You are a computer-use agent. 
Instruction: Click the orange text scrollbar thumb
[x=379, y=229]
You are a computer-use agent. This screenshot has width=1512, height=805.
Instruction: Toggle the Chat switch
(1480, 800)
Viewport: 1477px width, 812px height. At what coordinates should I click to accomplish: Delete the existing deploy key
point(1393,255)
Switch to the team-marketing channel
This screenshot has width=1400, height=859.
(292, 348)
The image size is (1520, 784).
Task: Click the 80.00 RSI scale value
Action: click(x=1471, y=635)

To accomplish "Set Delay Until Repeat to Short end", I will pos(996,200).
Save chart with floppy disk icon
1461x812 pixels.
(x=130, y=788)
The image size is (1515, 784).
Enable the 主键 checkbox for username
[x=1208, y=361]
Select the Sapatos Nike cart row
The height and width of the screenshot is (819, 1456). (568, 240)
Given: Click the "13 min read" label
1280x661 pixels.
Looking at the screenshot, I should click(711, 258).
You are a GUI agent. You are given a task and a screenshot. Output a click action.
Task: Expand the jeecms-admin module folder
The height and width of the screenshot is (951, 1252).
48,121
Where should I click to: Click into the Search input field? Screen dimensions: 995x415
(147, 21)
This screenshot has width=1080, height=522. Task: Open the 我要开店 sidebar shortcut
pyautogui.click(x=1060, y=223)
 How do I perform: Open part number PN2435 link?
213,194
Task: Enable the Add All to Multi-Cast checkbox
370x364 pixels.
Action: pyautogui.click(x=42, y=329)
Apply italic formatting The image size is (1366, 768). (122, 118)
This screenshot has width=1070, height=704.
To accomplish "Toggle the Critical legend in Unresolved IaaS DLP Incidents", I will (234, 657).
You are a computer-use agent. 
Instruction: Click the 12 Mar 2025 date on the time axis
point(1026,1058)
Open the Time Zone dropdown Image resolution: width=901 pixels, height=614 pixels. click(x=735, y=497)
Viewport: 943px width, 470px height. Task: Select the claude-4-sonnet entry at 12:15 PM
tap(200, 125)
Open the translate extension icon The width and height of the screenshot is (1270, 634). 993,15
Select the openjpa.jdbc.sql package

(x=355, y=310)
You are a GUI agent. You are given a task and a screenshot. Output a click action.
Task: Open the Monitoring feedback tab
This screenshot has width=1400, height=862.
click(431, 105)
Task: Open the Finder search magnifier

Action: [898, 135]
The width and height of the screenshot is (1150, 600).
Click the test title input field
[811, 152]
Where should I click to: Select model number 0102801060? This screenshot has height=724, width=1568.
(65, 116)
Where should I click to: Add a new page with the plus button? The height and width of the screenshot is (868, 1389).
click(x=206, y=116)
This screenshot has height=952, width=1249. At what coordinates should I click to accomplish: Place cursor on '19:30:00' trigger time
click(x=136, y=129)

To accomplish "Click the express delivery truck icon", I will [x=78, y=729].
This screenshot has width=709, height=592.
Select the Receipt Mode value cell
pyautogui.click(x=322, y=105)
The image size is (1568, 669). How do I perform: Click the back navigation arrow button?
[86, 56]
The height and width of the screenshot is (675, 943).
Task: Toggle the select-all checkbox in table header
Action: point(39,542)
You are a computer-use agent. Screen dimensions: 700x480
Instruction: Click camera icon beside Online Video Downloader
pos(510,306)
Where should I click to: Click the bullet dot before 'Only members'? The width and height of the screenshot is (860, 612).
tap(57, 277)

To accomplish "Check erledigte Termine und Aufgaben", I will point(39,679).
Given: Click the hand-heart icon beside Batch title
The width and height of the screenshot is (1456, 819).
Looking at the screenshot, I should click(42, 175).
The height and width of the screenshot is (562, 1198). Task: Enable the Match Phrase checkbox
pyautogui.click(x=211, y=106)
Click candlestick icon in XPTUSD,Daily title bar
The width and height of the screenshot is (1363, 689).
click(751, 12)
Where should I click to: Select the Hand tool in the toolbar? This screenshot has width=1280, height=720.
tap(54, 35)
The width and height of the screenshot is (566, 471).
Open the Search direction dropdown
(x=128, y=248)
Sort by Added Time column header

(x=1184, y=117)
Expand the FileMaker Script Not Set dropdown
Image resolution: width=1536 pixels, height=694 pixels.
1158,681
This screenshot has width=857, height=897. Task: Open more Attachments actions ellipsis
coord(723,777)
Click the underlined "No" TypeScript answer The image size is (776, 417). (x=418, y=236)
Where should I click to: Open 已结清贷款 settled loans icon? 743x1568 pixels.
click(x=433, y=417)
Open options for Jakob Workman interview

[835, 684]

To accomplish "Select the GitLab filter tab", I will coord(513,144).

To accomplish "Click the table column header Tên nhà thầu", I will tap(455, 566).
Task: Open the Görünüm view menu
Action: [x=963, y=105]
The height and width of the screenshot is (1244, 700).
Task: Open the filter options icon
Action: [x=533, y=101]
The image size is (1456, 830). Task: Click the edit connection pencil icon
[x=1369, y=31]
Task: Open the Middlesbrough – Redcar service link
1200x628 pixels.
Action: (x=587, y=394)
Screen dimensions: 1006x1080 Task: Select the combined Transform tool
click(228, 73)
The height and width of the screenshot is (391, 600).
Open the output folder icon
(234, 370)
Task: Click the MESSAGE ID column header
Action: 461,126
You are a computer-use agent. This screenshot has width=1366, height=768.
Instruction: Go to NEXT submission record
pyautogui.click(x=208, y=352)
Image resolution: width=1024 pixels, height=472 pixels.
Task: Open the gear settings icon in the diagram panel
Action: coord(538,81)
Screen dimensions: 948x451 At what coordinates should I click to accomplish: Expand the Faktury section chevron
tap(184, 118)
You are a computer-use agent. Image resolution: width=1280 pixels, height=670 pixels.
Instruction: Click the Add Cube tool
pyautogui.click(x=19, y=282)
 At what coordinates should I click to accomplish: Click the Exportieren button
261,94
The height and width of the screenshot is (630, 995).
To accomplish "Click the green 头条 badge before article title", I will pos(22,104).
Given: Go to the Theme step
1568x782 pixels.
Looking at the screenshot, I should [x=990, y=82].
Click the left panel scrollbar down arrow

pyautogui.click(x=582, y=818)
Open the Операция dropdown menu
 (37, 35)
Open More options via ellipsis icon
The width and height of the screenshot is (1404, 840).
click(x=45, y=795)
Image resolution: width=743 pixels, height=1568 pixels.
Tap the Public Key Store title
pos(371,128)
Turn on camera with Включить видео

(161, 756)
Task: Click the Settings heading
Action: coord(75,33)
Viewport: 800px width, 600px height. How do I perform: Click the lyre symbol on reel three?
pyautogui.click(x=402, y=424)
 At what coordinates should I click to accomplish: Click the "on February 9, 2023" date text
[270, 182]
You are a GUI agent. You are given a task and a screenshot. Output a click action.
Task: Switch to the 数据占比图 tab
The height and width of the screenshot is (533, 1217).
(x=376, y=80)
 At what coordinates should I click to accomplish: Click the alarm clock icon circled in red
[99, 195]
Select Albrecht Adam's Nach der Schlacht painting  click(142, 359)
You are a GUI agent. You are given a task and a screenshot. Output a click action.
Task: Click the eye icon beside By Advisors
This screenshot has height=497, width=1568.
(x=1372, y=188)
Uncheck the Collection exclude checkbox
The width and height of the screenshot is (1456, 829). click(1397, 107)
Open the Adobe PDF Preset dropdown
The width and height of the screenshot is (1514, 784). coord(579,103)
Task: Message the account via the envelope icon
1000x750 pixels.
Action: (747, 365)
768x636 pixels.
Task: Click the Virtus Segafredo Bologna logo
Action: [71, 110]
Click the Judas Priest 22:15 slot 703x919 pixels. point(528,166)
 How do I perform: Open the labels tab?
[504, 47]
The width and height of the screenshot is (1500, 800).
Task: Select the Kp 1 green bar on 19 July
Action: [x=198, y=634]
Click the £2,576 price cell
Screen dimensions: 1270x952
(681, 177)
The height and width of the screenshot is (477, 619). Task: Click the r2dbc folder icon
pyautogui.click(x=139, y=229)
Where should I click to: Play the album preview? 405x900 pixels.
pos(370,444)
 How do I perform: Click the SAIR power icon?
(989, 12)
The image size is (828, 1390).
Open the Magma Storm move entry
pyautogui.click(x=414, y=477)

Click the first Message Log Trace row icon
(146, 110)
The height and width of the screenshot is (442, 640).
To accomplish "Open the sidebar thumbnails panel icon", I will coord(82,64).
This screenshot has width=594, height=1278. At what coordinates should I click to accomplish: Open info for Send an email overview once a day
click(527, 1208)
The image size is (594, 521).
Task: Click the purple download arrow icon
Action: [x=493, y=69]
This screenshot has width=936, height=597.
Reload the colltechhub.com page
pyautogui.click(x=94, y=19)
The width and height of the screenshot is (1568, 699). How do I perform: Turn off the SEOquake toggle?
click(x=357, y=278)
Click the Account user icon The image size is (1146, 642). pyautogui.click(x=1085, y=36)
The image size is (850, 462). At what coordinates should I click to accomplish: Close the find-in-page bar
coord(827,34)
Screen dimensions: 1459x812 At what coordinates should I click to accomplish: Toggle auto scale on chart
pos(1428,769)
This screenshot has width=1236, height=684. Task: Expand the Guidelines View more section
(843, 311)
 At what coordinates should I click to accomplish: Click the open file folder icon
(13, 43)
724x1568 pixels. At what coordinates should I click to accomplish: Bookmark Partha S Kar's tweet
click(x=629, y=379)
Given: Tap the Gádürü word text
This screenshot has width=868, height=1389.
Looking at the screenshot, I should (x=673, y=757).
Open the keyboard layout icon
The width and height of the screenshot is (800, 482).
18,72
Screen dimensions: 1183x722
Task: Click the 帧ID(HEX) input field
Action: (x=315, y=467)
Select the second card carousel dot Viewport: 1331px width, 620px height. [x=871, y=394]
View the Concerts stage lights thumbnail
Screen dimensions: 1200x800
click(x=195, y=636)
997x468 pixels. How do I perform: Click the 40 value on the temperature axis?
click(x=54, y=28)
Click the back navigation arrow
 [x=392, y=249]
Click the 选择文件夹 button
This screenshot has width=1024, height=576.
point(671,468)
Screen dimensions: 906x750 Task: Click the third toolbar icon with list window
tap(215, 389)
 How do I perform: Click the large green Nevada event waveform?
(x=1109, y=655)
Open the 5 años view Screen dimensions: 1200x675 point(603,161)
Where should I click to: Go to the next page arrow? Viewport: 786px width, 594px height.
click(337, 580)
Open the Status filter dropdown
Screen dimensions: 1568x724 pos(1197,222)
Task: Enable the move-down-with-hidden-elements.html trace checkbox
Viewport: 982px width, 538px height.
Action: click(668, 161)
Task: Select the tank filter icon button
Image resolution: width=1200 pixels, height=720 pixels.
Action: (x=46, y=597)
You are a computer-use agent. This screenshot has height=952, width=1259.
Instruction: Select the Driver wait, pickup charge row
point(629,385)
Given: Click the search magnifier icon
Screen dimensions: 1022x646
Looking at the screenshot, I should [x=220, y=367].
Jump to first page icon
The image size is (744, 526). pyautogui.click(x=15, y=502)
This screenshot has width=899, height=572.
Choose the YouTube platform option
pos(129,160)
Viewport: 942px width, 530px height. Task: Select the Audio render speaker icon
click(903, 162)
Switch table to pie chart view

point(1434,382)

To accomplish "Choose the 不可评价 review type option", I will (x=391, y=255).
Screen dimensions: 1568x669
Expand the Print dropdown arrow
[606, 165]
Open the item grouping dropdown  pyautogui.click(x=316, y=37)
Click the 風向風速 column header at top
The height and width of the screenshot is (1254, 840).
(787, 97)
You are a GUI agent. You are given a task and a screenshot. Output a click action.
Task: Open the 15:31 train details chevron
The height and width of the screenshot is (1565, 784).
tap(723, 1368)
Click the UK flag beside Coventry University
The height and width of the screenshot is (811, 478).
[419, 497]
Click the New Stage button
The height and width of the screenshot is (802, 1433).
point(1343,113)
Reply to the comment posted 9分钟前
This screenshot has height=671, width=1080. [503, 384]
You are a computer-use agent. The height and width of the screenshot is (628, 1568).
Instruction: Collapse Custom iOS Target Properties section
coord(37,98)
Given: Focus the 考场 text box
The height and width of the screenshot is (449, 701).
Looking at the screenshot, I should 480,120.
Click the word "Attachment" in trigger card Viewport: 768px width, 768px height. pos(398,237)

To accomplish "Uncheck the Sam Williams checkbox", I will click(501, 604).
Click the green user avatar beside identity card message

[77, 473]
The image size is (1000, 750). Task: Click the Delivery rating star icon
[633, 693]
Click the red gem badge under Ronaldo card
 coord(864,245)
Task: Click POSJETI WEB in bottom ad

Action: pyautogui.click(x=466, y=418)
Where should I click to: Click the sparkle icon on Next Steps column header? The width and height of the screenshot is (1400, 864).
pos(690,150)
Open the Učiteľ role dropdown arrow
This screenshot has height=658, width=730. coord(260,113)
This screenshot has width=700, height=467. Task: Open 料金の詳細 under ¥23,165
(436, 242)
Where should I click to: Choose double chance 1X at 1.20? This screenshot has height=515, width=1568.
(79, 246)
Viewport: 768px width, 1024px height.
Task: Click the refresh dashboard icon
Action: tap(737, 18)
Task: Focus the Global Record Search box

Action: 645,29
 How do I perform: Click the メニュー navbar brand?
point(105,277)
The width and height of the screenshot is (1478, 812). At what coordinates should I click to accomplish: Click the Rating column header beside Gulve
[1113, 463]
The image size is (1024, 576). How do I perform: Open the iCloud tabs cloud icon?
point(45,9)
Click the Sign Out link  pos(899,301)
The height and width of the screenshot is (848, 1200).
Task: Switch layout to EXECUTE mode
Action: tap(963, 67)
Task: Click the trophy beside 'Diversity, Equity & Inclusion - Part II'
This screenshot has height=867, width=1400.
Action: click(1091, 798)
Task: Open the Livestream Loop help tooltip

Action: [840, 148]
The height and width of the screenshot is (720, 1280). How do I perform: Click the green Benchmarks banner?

───

> WHAT THE TASK REQUIRES
Please transcribe the data starting at the line that contains "Task: Message the" and ending at the line that contains "Click the Judas", both included.

> CORRECT OUTPUT
Task: Message the account via the envelope icon
1000x750 pixels.
Action: (747, 365)
768x636 pixels.
Task: Click the Virtus Segafredo Bologna logo
Action: [71, 110]
Click the Judas Priest 22:15 slot 703x919 pixels. point(528,166)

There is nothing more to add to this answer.